### Excerpt:

On both counts, the BoC will invariably be concerned, and as such, their bias towards further rate hikes - expressed in their last statement - is clearly justified. In fact, it could conceivably be argued that it is warranted. In terms of the future path for inflation, it would appear that as the economy continues to push against its production capacity, one can expect core inflation, particularly in services to accelerate. On the other hand, with the recent accelerating appreciation in the Canadian dollar, it would come as no surprise if the surge in inflation in core goods recedes somewhat, mirroring the pre-September 2006 decline.

Where do we go from here?

Having analysed the recent behaviour of core CPI inflation, an important issue that will inevitably cross the mind is how core inflation will play out in the future. There are four key factors that will continue to be important in determining the future path of core inflation in Canada, namely: the output gap, energy prices, the Canadian dollar, and the US economy.

As always, in the short to medium-term, the excess demand for goods and services (positive output gap) in Canada will remain the key source of inflationary pressure for core services – and to a lesser extent, inflation in core goods prices. That is, if the Canadian economy continues to operate above its potential output level, the tight labour market will inevitably translate into higher wage demands – as the price commanded for the pool of available workers rises. As a result of this, if the higher cost of production, resulting from the increasing labour cost, is passed on to consumers in the form of higher price for services, accelerating inflation will be the unavoidable consequence. Indeed, this continues to be the main upside risk to core inflation in Canada – given the current excess demand in the Canadian economy, and the historically low unemployment rate.

### Problem 1:
According to the text on Canadian core inflation, which four factors will help determine the future path of core inflation?
### Problem 2:
From the text on Canadian core inflation, print the passage starting with "Having analysed the" and going on through "the US economy.".
### Problem 3:
Proceed with the text on Canadian core inflation from the point where it stops.

### Data extract:

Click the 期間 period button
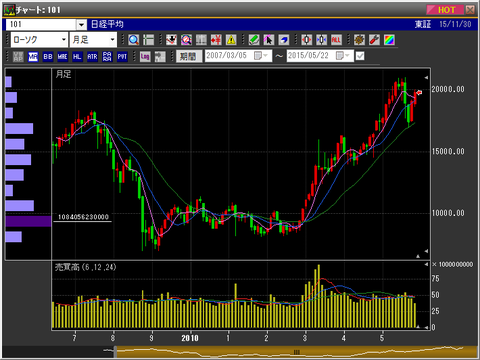The width and height of the screenshot is (480, 360). pos(189,56)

### Exercise response 1:
The output gap, energy prices, the Canadian dollar, and the US economy.

### Exercise response 2:
Having analysed the recent behaviour of core CPI inflation, an important issue that will inevitably cross the mind is how core inflation will play out in the future. There are four key factors that will continue to be important in determining the future path of core inflation in Canada, namely: the output gap, energy prices, the Canadian dollar, and the US economy.

### Exercise response 3:
In addition to a persistent output gap, further increases in the cost of energy (if it is passed on to consumers) could conceivably be another factor that would put upward pressure on the core CPI inflation in the medium term. Indeed, while the recent surge in the price of energy has not been reflected in the core consumer price inflation rate, further increases in fuel cost will clearly continue to pinch into the profit margin of producers, who will certainly be forced to push their prices higher.

In terms of downward pressures to core consumer price, the appreciating Canadian dollar, and the softening US economy will remain important factors. Over the past three months, the Canadian dollar has appreciated substantially, and this has invariably been translated into lower consumer goods prices. However, due to the low pass-through of persistent changes in the Canadian dollar to core consumer goods prices, estimated at about 20% of the percentage change in the Canadian dollar (Monetary policy Review – November 2000), the overall impact of any further appreciation in the Canadian dollar is likely to remain small.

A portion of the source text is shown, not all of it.